(Stored records)
***

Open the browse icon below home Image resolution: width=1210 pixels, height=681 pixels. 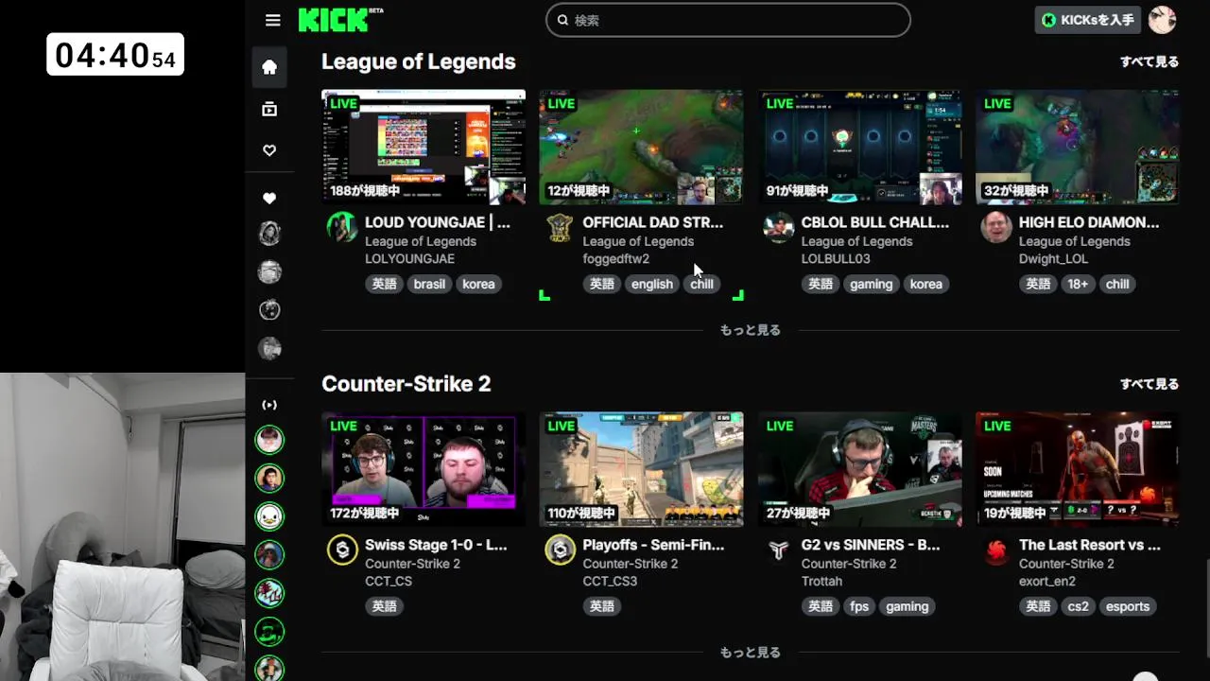269,109
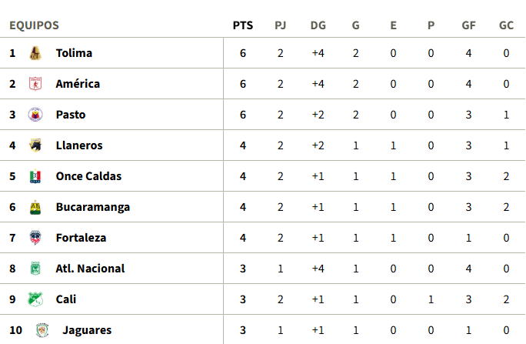Image resolution: width=526 pixels, height=344 pixels.
Task: Click the GF column header
Action: coord(468,25)
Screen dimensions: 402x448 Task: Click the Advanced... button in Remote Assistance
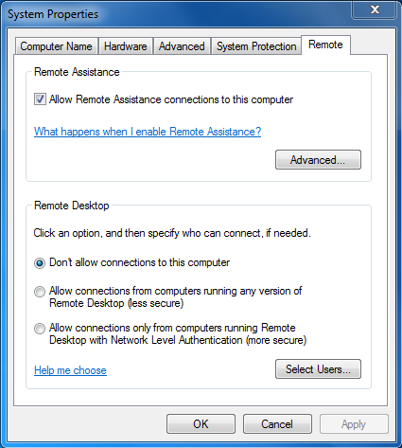(318, 160)
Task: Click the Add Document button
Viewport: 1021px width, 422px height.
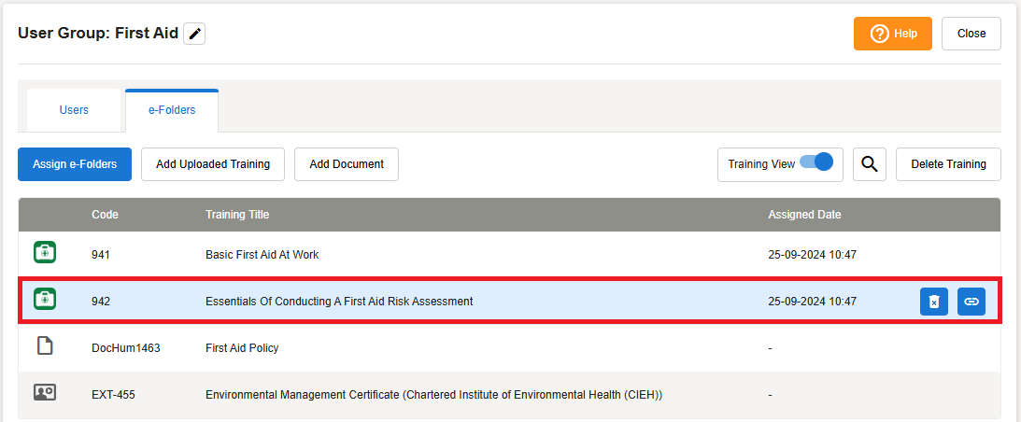Action: click(x=347, y=164)
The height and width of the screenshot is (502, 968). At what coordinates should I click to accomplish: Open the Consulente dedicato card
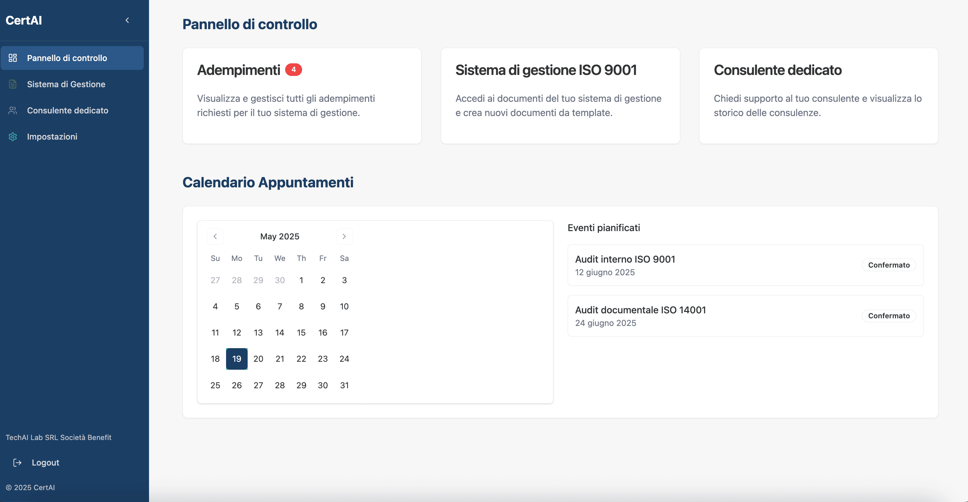click(x=818, y=96)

***

Your instructions: Each line from the one bearing "Task: Click the Add Document button" through the final line of the records is to be copied exactly, and no pictures are to be included.

Finished task:
Task: Click the Add Document button
Viewport: 1021px width, 422px height.
Action: click(x=347, y=164)
The height and width of the screenshot is (502, 968). At what coordinates should I click to accomplish: Open the Consulente dedicato card
click(x=818, y=96)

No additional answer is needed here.